* **EXERCISE INSTRUCTIONS**
Exact copy, no pictures: every line from the one that contains "You are a computer-use" through the end of the data below, and nothing else.

BEGIN

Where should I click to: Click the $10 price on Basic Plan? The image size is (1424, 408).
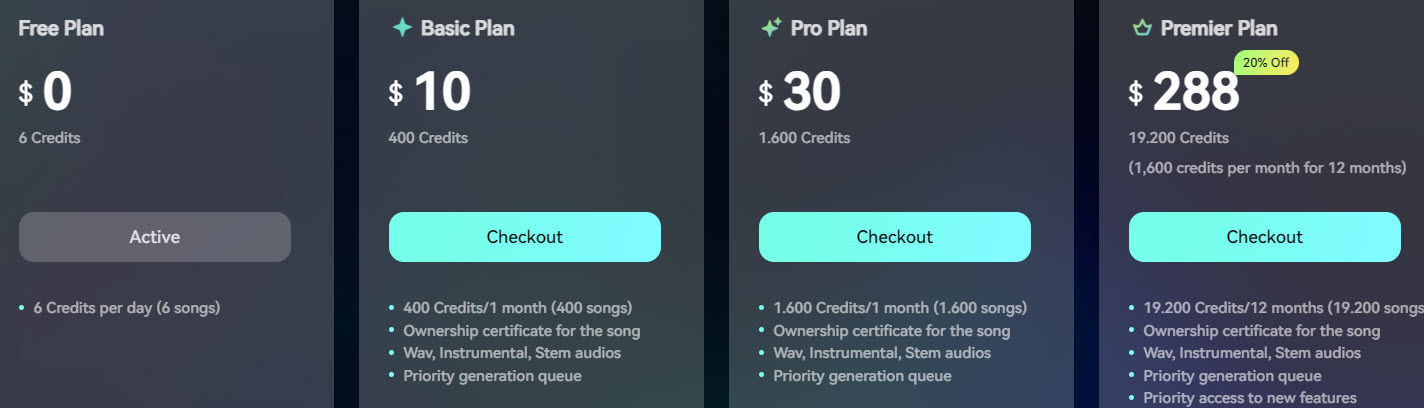(x=431, y=92)
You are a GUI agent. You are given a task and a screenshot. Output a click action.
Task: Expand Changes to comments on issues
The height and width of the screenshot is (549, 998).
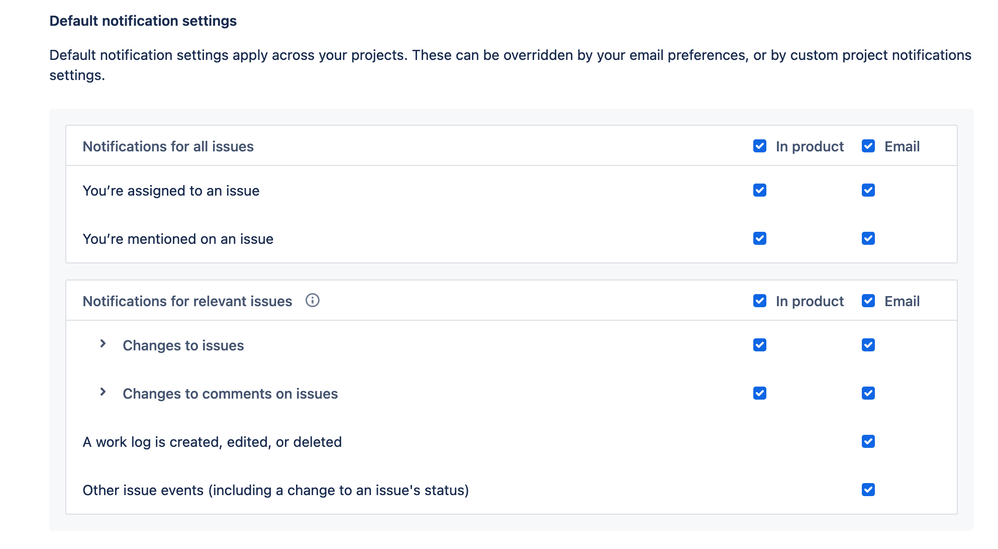click(x=103, y=392)
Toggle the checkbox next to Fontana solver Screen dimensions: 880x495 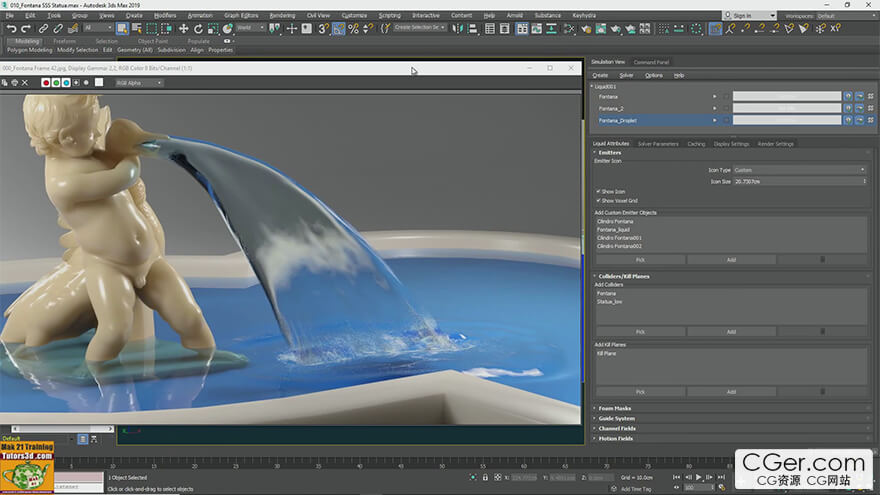pyautogui.click(x=726, y=97)
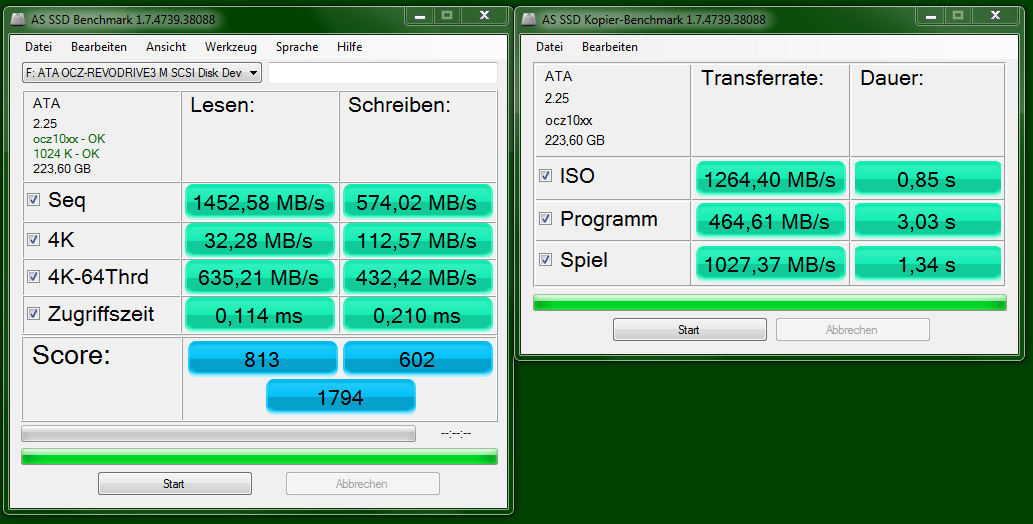Disable the Zugriffszeit test checkbox
The image size is (1033, 524).
tap(34, 315)
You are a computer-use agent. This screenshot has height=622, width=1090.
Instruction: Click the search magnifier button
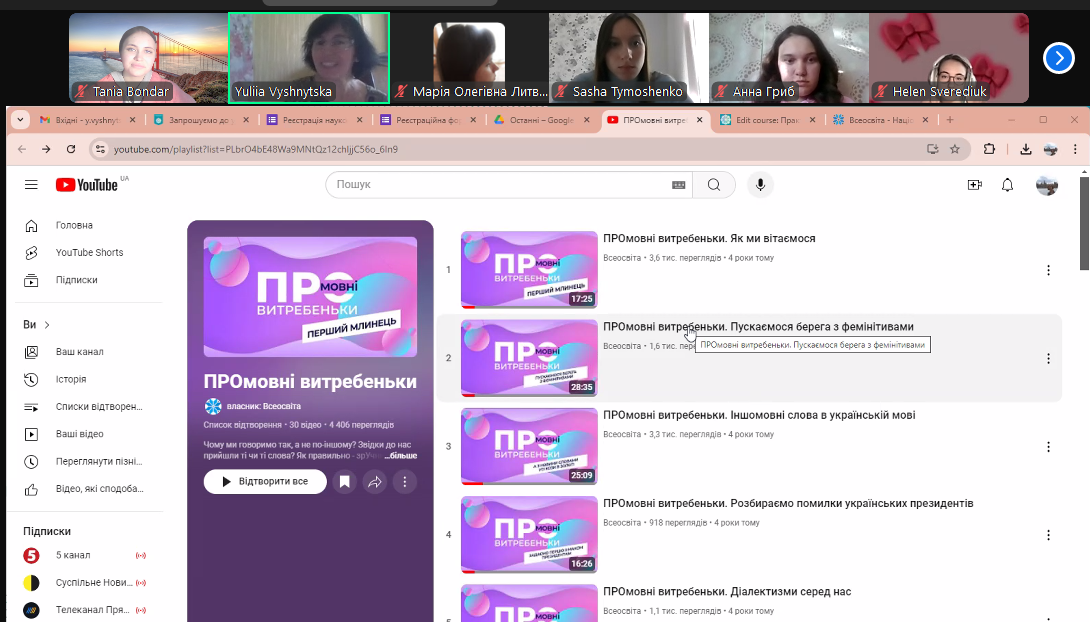point(714,185)
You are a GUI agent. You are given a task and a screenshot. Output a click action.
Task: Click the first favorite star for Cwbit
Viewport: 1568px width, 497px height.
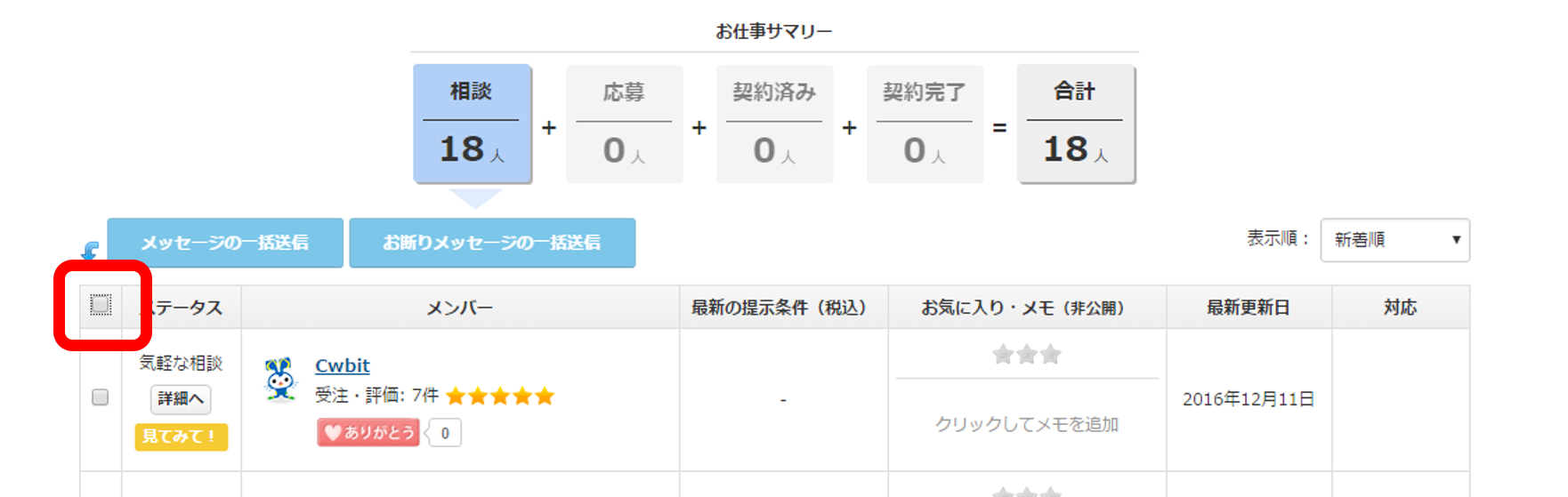[x=1003, y=355]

END

* **TASK RESULT**
You are a computer-use agent. This screenshot has height=622, width=1090.
Instruction: Click the search magnifier button
point(714,185)
You are a GUI agent. You are given a task and a screenshot. Output a click action.
Task: Click the first favorite star for Cwbit
Viewport: 1568px width, 497px height.
[x=1003, y=355]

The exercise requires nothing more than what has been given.